Eight patients were admitted during a 6-year period with acute massive upper gastrointestinal bleeding caused by posterior juxtacardial ulcers. All patients had signs of profound hypovolemic shock, and initial endoscopic control was achieved in 3 patients. They all underwent surgery after endoscopy. At operation, the ulcer was approached through an anteromedial gastrostomy and hemostasis was achieved by transfixing stitches. Ulcers were excised whenever possible, or excluded if adherent posteriorly. Four-quadrant biopsy was taken for frozen section to exclude malignancy. Both anterior and posterior gastric walls were then closed with nonabsorbable suture material.
There were 6 men and 2 women with a mean age of 73 years. Hemoglobin levels ranged from 5.2 to 8.0 g/dL. Five patients underwent emergency surgery within 28 hours of admission. The diameter of the ulcers ranged from 2 to 5 cm. Ulcerectomy was performed in 6 cases. In the remaining 2 patients, the crater of the ulcer was adherent to the diaphragm and required exclusion from the gastrointestinal tract. None of the ulcers proved to be malignant, and there were no operative deaths. Patients were followed up for a mean of 3 years with no complications.
Satisfactory results can be achieved with a transgastric approach to these rare ulcers. This allows definitive treatment while avoiding major gastric resection with its potential complications.
JUXTACARDIAL ULCERS are defined as those located less than 2 cm from the esophagogastric junction or squamous-columnar mucosal junction, as a sub group of high gastric, subcar dial, or type IV gastric ulcers.1 Few studies report the incidence of these ulcers, which ranges from 0.5% to 3.56%.1-3
Despite a marked decrease in incidence of peptic ulcer disease and an improvement of both diagnostic methods and management, the overall mortality from acute massive hemorrhage from gastric ulcers has remained fairly constant, ranging from 15.2% to 22%.4,5 This may be partly explained by the increasing age at presentation. Factors that predict further hemorrhage and mortality are old age,6,7 endoscopic stigmas of recent hemorrhage,8 presence of clinical shock on admission,9,10 and rebleeding.7 Important endoscopic signs (ie, active, spurting hemorrhage from a peptic ulcer, visible vessel, fresh clot in ulcer base) are associated with an 80% risk of persistent or recurrent bleeding in patients with shock.9,11 The mortality in this group is about 30%.12
The treatment of patients with juxtacardial ulcers remains controversial with regard to whether surgery is indicated despite endoscopic control of active bleeding and what is the best surgical option, should endoscopic control fail. The timing of surgical intervention is also controversial. In this report, we present our surgical experience and a literature review in this type of gastric ulcer presenting with massive hemorrhage.

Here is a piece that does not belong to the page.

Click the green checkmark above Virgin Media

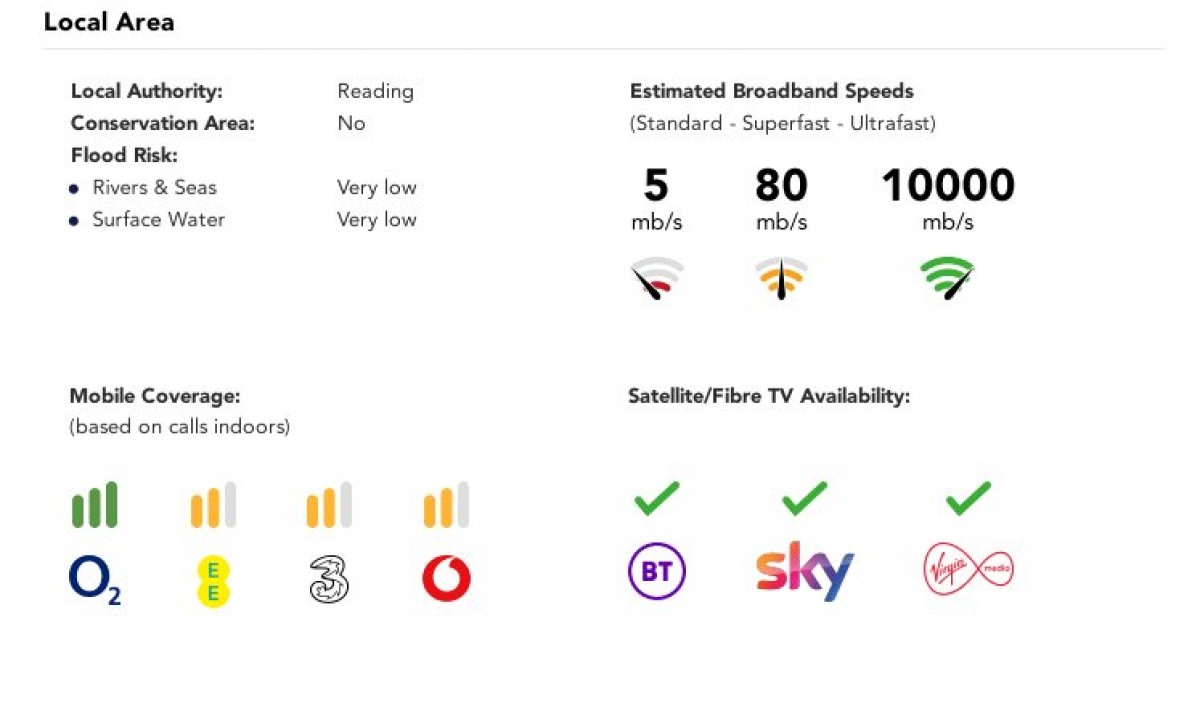[968, 498]

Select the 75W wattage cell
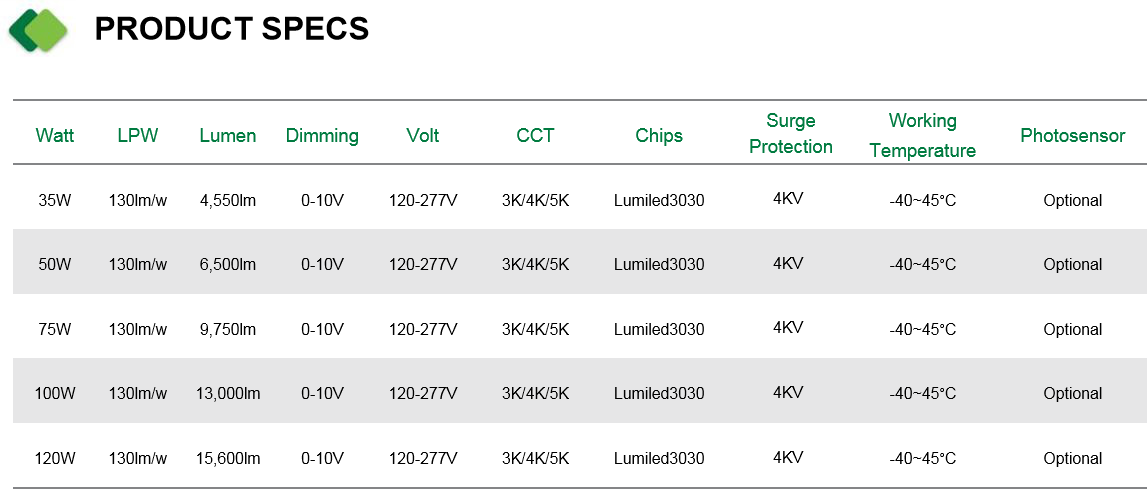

Eight patients were admitted during a 6-year period with acute massive upper gastrointestinal hemorrhage caused by a large (2.0-3.9 cm) or a giant (>4.0 cm) posterior juxtacardial ulcer. Six of them were men and 2 were women (ratio, 3:1), and their ages ranged from 62 to 85 years (mean, 73.12 years).
Two patients had long-standing symptoms of peptic ulcer disease, and 1 patient had been taking nonsteroidal anti-inflammatory drugs with a 1-month history of epigastric pain and vomiting before the episode. Coincidental pathological findings of note were present in only 1 patient (Table 1).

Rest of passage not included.